[[ Input data, beginning ]]

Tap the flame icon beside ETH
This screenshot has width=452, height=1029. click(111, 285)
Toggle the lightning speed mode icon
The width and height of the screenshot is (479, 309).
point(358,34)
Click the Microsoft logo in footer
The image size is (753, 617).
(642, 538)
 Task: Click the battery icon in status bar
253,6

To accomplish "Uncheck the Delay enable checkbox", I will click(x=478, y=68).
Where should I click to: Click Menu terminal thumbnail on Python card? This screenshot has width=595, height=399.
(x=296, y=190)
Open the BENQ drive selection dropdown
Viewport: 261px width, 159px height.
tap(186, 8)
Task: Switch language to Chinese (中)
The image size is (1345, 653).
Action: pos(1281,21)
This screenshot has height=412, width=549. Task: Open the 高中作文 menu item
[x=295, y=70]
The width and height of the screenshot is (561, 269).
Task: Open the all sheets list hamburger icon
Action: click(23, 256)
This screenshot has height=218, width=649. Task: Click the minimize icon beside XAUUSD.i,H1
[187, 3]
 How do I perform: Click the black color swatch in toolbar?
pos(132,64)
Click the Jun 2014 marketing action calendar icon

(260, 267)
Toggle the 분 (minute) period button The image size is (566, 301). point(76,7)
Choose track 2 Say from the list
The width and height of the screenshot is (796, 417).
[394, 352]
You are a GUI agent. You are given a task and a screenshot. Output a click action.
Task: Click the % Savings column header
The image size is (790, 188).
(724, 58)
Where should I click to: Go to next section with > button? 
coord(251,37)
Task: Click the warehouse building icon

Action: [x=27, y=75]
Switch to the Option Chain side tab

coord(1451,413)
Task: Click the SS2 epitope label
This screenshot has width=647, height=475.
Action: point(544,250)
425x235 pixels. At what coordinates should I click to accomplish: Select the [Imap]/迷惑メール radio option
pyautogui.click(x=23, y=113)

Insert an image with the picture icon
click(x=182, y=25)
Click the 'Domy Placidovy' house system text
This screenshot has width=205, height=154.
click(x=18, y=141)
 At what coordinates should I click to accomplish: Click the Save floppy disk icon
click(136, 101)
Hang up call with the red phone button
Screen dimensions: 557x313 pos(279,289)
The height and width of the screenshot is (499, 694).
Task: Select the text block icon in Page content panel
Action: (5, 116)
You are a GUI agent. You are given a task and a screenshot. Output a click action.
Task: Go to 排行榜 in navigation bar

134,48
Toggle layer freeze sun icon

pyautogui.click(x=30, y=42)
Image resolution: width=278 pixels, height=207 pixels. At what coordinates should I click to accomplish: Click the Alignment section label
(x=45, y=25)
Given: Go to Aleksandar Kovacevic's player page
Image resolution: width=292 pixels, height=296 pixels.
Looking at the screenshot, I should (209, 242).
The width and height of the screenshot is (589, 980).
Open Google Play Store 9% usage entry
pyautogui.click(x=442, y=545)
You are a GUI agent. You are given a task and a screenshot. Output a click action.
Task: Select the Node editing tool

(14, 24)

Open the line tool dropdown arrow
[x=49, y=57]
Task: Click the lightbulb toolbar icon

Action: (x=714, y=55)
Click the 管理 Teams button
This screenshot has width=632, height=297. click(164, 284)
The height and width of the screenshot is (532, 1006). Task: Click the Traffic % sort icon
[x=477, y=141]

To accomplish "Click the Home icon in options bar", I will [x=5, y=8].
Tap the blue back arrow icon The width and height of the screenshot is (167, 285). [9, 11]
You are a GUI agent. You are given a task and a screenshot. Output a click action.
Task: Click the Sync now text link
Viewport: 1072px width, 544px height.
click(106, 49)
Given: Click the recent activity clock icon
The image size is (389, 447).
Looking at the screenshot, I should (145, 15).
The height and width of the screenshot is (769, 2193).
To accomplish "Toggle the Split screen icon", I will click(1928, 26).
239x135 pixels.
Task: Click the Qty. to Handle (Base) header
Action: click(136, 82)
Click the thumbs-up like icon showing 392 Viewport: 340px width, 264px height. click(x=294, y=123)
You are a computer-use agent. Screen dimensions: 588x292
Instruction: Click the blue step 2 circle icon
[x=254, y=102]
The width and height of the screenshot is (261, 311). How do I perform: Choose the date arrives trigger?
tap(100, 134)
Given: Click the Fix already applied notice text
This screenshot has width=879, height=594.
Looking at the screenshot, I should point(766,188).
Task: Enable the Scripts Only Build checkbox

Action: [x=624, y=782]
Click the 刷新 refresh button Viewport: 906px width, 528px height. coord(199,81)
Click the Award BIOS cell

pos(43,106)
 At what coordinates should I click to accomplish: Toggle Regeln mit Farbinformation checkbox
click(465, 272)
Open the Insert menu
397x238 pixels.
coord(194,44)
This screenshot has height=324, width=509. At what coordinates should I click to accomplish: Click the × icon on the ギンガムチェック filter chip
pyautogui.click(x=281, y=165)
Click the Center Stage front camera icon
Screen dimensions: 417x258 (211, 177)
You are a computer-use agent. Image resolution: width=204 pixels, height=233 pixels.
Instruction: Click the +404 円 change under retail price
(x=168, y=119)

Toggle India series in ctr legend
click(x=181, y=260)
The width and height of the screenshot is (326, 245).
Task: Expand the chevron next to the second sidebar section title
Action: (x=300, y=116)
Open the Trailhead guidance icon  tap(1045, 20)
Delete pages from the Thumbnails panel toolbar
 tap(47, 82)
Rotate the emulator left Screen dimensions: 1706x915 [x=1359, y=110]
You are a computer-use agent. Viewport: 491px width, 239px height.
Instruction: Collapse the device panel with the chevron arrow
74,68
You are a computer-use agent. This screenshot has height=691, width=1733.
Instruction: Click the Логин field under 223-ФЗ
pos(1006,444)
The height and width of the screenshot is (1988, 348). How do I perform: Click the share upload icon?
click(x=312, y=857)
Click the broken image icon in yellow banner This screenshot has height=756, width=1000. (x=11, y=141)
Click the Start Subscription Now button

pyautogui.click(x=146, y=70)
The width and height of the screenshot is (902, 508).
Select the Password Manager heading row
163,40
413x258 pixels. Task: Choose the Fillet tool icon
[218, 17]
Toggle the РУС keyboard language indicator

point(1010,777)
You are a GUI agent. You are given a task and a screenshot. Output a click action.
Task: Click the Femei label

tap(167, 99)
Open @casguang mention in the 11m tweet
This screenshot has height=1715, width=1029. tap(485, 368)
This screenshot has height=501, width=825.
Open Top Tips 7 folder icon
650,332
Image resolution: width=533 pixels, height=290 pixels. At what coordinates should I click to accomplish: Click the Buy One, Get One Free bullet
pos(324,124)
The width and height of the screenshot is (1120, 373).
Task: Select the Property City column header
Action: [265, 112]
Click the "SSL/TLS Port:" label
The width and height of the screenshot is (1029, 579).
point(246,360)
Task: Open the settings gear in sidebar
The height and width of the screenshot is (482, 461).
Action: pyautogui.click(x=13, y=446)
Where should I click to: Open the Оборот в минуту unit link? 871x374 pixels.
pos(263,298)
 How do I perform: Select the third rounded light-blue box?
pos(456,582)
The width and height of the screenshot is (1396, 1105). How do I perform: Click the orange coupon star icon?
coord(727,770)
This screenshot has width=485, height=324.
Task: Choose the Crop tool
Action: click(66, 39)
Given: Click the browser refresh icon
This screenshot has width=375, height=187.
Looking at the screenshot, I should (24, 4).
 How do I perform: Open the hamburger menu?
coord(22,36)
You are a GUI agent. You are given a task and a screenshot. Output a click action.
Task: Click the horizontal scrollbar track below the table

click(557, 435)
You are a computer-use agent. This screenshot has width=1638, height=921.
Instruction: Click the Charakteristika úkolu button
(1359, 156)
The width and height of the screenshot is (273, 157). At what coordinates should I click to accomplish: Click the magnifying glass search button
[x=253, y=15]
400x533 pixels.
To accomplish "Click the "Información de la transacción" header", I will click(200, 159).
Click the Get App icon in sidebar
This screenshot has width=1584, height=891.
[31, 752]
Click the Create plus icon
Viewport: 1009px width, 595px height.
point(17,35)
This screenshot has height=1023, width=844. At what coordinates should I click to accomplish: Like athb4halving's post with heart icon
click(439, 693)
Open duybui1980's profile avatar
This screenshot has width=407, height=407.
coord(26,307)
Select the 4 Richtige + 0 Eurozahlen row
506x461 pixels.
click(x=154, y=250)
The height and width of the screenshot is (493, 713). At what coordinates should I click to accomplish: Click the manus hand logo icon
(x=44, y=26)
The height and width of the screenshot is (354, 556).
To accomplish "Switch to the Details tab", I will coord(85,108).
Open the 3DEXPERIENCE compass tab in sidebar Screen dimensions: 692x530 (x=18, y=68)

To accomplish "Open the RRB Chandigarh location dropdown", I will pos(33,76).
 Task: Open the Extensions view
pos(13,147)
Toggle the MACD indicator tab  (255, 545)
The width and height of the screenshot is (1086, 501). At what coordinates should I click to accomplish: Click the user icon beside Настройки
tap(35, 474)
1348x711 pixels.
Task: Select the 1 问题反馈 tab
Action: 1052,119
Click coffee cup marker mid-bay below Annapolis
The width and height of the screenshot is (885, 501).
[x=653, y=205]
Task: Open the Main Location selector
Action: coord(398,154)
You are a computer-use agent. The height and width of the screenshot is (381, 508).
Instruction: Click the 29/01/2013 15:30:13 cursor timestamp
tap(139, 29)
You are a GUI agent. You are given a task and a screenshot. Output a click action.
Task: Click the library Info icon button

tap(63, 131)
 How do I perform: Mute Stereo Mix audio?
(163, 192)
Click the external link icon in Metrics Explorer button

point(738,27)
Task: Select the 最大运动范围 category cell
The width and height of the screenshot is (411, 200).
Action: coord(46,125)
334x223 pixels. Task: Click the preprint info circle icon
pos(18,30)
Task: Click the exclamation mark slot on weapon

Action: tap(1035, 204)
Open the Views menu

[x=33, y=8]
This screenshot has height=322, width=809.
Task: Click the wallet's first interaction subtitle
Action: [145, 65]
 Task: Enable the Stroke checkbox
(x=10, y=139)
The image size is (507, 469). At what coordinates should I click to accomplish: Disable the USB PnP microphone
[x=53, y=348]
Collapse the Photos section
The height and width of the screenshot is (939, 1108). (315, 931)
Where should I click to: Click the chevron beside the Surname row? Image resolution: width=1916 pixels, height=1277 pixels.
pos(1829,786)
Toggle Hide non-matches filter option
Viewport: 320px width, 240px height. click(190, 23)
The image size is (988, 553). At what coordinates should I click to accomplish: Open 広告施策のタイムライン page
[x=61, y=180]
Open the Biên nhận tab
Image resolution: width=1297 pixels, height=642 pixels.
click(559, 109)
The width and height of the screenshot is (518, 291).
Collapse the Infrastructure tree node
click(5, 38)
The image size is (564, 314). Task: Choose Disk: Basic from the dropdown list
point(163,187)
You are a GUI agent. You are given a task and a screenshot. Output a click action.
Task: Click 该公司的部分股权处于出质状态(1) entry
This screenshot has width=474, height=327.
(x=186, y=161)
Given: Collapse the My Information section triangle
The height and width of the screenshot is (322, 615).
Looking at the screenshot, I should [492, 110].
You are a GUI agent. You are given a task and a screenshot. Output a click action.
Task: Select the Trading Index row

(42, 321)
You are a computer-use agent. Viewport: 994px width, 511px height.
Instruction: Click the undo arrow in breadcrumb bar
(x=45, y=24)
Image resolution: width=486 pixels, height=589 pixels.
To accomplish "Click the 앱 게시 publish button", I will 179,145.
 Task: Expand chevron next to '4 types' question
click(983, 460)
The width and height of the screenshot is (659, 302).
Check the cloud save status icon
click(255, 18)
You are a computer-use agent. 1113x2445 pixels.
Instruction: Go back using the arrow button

[[ Input data, end ]]

Task item:
Among the records above, which lines hold the word "back"? Copy each one.

Solution to the problem:
Tap the blue back arrow icon The width and height of the screenshot is (167, 285). [9, 11]
Instruction: Go back using the arrow button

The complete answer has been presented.